[Task to carry out] Lines from the one containing "[Link zu Facebook] (546, 44)" through the last line of the data are to be repeated word for word, both ends included.

^^^^

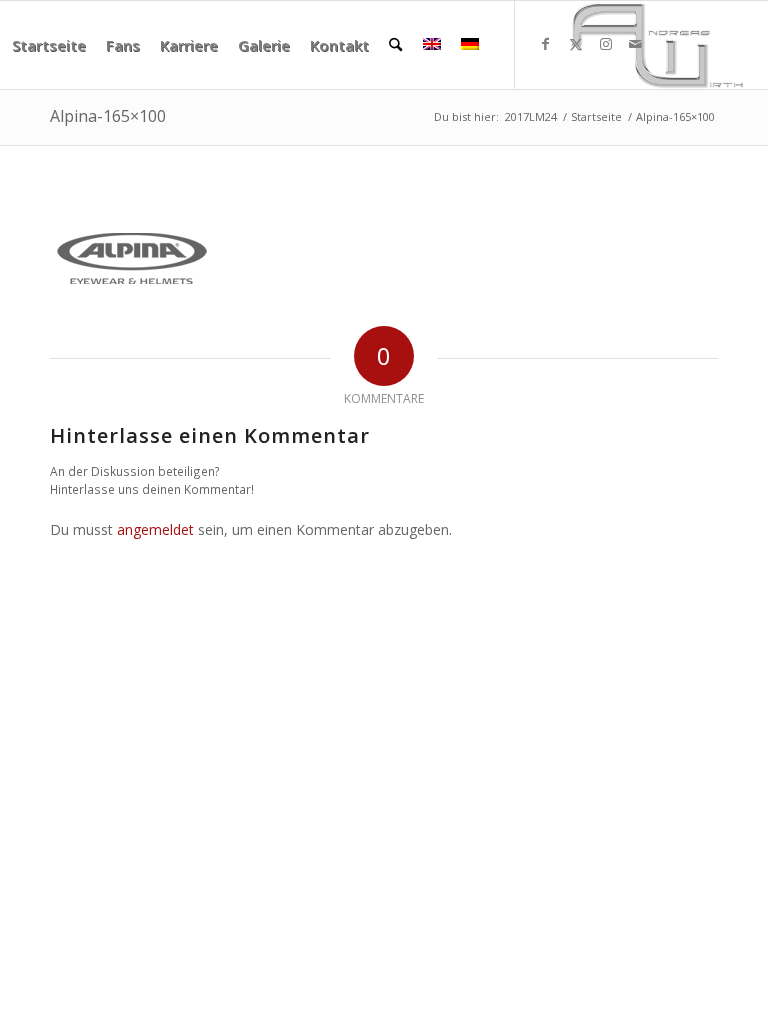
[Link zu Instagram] (606, 44)
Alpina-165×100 (108, 116)
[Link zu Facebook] (546, 44)
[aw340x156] (657, 45)
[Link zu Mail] (636, 44)
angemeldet (155, 529)
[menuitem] (49, 45)
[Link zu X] (576, 44)
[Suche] (395, 45)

^^^^

[The completed task]
[Link zu Facebook] (546, 44)
[aw340x156] (657, 45)
[Link zu Mail] (636, 44)
angemeldet (155, 529)
[menuitem] (49, 45)
[Link zu X] (576, 44)
[Suche] (395, 45)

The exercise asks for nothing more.